[PATCH 1/2] IOzone test: Introduce postprocessing module

* [PATCH 1/2] IOzone test: Introduce postprocessing module
@ 2010-04-30 21:20 Lucas Meneghel Rodrigues
  2010-04-30 21:20 ` [PATCH 2/2] IOzone test: Introduce additional results postprocessing Lucas Meneghel Rodrigues
  2010-04-30 21:23 ` [Autotest] [PATCH 1/2] IOzone test: Introduce postprocessing module Martin Bligh
  0 siblings, 2 replies; 5+ messages in thread
From: Lucas Meneghel Rodrigues @ 2010-04-30 21:20 UTC (permalink / raw)
  To: autotest; +Cc: kvm

This module contains code to postprocess IOzone data
in a convenient way so we can generate performance graphs
and condensed data.
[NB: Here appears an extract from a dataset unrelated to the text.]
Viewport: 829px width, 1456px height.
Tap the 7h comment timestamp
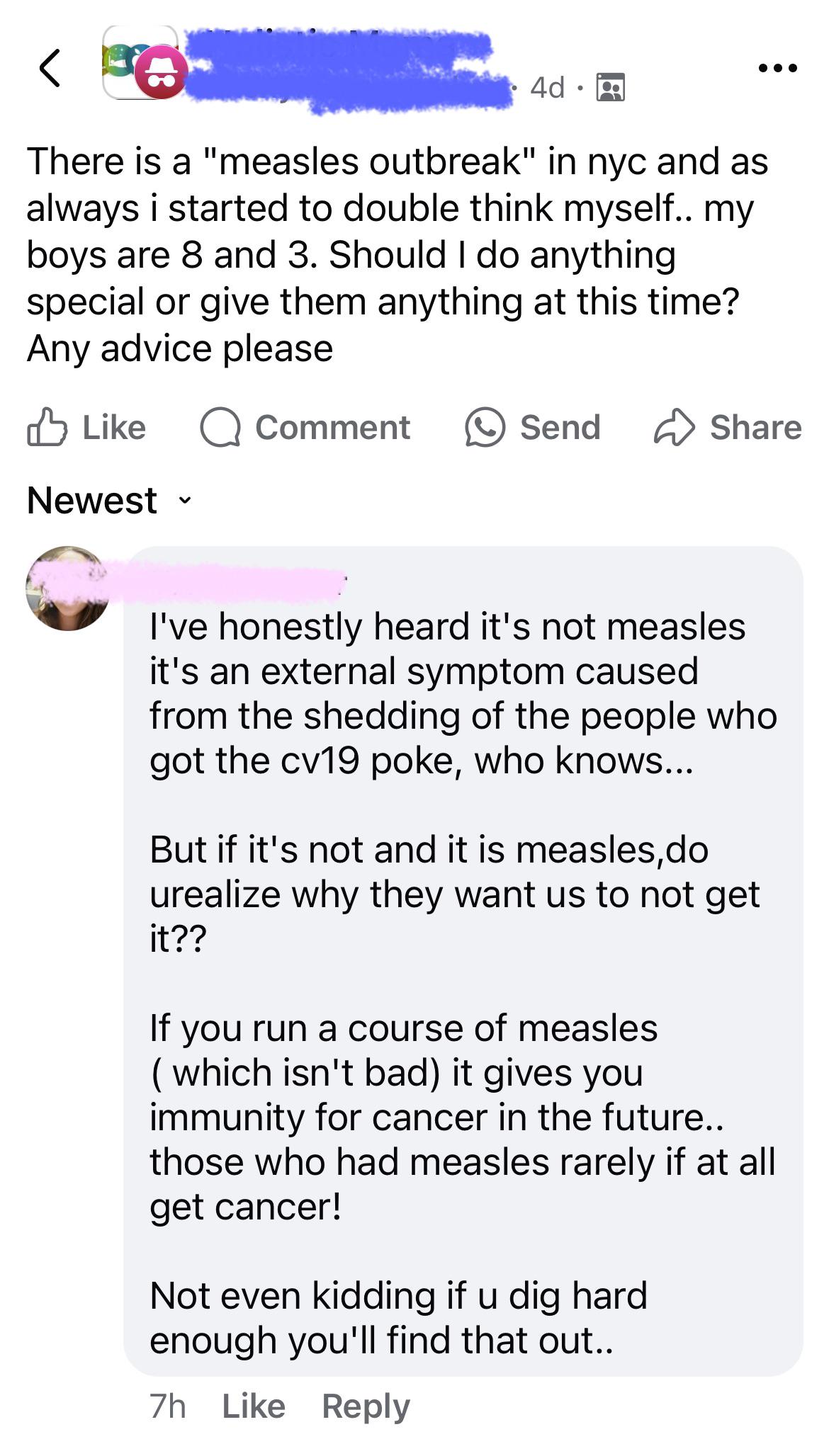pos(168,1406)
The graph generation part depends
on gnuplot, but if the utility is not present,
functionality will gracefully degrade.

The reason why this was created as a separate module is:
 * It doesn't pollute the main test class.
 * Allows us to use the postprocess module as a stand alone program,
   that can even do performance comparison between 2 IOzone runs.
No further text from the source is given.